La difficulté était de concilier les complications résultant de ces exemptions avec les exigences du service dans un pays aussi centralisé que la Prusse. Heureusement la landwehr permet d’utiliser chacun des élémens dont l’ensemble doit constituer la force du pays. Cette institution n’est pas seulement une immense réserve d’anciens soldats et un vaste dépôt, elle est aussi un moyen de contrôle, de recrutement, et c’est par elle que l’état procède avec une sûreté infaillible au triage des hommes qu’il juge utile de ne pas appeler dans l’armée active. Chaque bataillon de la landwehr correspond à une circonscription fixe, dans laquelle tout Prussien est immatriculé pour le tirage au sort. Les commandans de ces bataillons sont, en vertu de la loi, investis comme les sous-préfets (landräthe) du droit de figurer dans les conseils de révision. L’autorité civile, et l’autorité militaire se prêtent ainsi un mutuel concours, pour veiller dans chaque localité aux intérêts de l’armée et pour ménager les intérêts de la société civile. Pendant le temps qui s’écoule entre le tirage au sort et l’envoi sous les drapeaux, les recrues sont placées sous les ordres des officiers de la landwehr ; il en est de même poulies hommes qui jouissent de congés illimités.
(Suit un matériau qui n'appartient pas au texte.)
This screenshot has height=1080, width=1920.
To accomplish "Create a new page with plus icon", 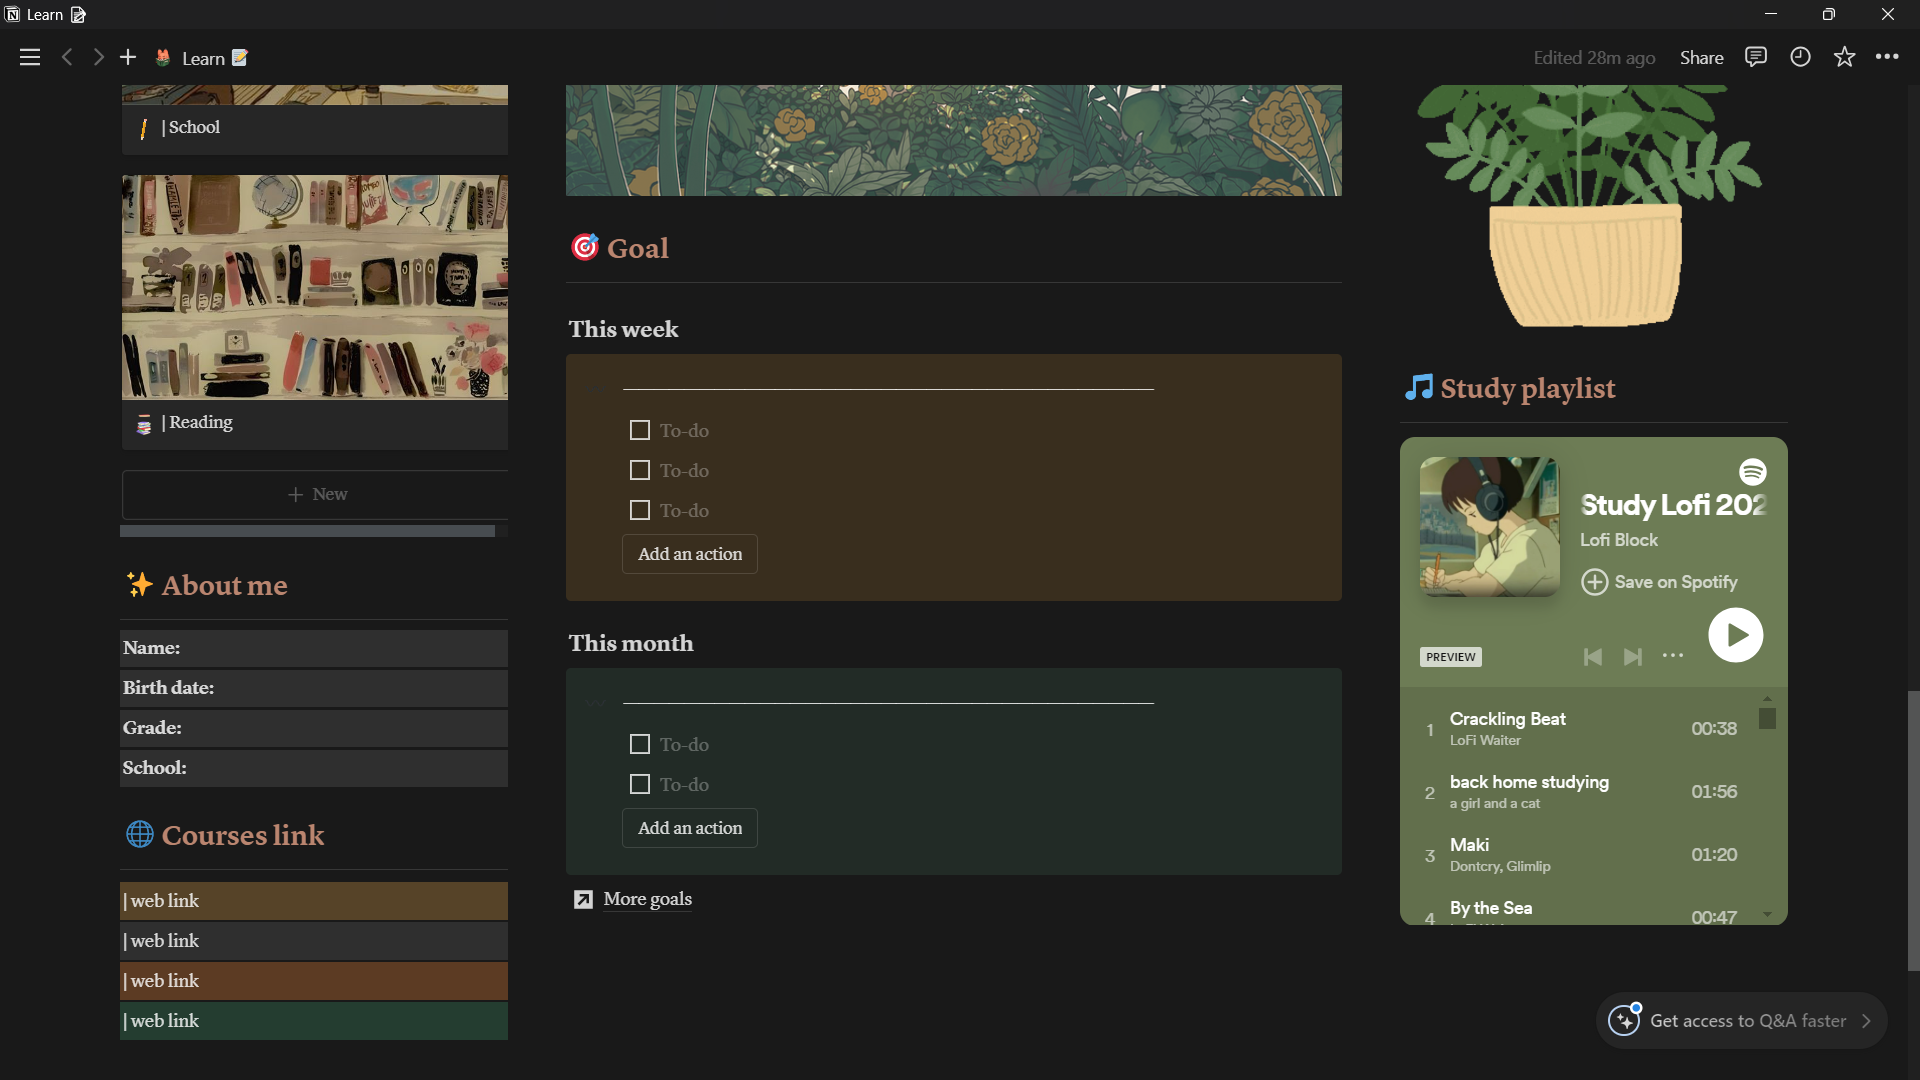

C’est donc la landwehr qui prépare pour ainsi dire à l’armée active son contingent annuel, en attendant qu’elle ouvre plus tard ses rangs aux hommes qui sortent de la réserve ; c’est sous le contrôle des officiers de la landwehr que sont placés les hommes de la réserve de recrutement qui font partie du contingent annuel, mais qui ne sont pas appelés sous les drapeaux par mesure d’économie.

 

Plus on étudie le puissant mécanisme de cette organisation, moins on demeure surpris que la société prussienne ait révélé pendant la dernière guerre la puissance, la fécondité de ressources morales qui ont été entre les mains de la couronne et de ses conseillers de si efficaces instrumens de victoire. À ce point de vue, nous devons mentionner le concours prêté au gouvernement, en 1866, par les hospitaliers volontaires. Ici en effet, on n’est plus seulement en présence d’une pensée touchante de dévoûment individuel : on distingue clairement, dans la manière dont les devoirs de la charité ont été compris et pratiqués, les inspirations d’une ardente solidarité entre les membres les plus marquans de toutes les classes de la société prussienne et les hommes qui ont, les uns conçu la pensée de la guerre en 1866, les autres guidé l’armée dans les combats. À ce titre, les johanniter ou chevaliers de Saint-Jean méritent une mention spéciale. L’ordre de Saint-Jean, formé au moyen âge après les croisades, avait été sécularisé en 1810. Depuis cette époque, il n’était plus qu’une corporation nobiliaire plus ou moins privilégiée, lorsque le roi Frédéric-Guillaume IV, sous la préoccupation de ses goûts archéologiques, résolut de rappeler les chevaliers de Saint-Jean à leur mission primitive, de les encourager à soulager les misères humaines, et particulièrement à venir en aide aux victimes de la guerre.